---- RECORDS TO PROCESS
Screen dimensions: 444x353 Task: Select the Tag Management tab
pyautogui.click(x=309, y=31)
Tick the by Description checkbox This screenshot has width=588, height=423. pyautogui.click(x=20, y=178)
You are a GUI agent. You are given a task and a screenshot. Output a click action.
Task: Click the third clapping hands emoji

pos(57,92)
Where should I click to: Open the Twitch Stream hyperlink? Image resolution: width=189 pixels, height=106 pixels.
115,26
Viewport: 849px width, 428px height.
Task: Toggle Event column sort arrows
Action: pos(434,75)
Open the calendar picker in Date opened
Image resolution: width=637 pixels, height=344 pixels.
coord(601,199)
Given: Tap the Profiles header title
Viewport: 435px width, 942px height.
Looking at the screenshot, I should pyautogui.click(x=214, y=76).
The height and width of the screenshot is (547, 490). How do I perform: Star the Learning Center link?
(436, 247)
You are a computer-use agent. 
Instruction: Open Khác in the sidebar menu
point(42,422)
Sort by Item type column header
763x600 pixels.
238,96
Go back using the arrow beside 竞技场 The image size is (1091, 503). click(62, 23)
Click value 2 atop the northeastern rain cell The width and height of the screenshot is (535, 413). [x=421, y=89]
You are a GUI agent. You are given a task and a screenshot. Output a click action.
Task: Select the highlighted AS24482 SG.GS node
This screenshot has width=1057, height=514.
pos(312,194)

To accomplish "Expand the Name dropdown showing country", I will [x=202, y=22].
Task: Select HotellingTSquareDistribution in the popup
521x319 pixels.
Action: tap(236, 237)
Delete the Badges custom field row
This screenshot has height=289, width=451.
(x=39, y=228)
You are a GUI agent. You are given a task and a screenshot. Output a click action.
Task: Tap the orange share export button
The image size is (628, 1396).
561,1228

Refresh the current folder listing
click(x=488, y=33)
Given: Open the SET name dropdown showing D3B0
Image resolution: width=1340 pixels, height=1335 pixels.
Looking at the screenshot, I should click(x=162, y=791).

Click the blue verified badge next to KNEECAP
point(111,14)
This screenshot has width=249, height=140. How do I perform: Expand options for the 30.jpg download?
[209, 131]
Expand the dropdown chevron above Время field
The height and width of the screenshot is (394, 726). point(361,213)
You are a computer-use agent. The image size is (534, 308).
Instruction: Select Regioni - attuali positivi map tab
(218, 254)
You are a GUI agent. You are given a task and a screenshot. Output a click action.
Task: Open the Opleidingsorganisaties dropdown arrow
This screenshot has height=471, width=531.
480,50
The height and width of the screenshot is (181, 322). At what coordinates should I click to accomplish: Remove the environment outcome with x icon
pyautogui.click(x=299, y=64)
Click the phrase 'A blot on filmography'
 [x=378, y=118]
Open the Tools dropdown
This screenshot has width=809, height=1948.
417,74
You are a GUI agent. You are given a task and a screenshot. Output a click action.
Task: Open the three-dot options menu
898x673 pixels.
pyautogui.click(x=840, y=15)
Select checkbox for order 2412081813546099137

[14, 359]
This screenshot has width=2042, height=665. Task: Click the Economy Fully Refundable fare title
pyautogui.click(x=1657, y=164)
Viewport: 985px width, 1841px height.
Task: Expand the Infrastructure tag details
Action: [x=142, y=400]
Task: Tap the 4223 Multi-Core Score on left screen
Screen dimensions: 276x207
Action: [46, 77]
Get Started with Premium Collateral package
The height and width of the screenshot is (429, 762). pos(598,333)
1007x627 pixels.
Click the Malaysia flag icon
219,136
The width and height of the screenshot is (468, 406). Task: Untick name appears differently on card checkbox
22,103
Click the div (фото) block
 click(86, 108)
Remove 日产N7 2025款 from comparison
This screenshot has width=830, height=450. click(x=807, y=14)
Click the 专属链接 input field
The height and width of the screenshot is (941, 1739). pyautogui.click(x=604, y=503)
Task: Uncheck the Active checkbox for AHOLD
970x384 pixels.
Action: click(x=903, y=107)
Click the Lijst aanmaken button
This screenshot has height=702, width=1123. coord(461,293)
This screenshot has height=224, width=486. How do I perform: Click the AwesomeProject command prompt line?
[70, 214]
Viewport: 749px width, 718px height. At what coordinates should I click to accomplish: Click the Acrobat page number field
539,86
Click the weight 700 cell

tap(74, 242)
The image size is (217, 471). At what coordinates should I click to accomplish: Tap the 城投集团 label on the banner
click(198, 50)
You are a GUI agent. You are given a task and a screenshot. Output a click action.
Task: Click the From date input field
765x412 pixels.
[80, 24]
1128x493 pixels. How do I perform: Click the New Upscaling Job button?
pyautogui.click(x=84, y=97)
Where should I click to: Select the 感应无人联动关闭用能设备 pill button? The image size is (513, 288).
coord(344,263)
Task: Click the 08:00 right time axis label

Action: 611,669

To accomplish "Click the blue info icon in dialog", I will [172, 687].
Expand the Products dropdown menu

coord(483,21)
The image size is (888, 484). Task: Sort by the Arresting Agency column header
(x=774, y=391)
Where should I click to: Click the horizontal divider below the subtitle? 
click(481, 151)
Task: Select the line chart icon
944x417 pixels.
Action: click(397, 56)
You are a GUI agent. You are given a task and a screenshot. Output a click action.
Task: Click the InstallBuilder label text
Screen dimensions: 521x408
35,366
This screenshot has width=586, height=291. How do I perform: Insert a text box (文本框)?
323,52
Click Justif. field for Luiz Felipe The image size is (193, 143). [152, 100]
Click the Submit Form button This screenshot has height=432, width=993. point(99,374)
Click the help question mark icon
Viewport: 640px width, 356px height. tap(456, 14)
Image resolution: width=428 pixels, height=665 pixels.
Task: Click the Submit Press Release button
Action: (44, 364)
--------
--- EXERCISE BRIEF ---
Copy each line above that contains the word "computer".

--- YOUR RESPONSE ---
You are a computer-use agent. 
You are a computer-use agent. The image size is (534, 308).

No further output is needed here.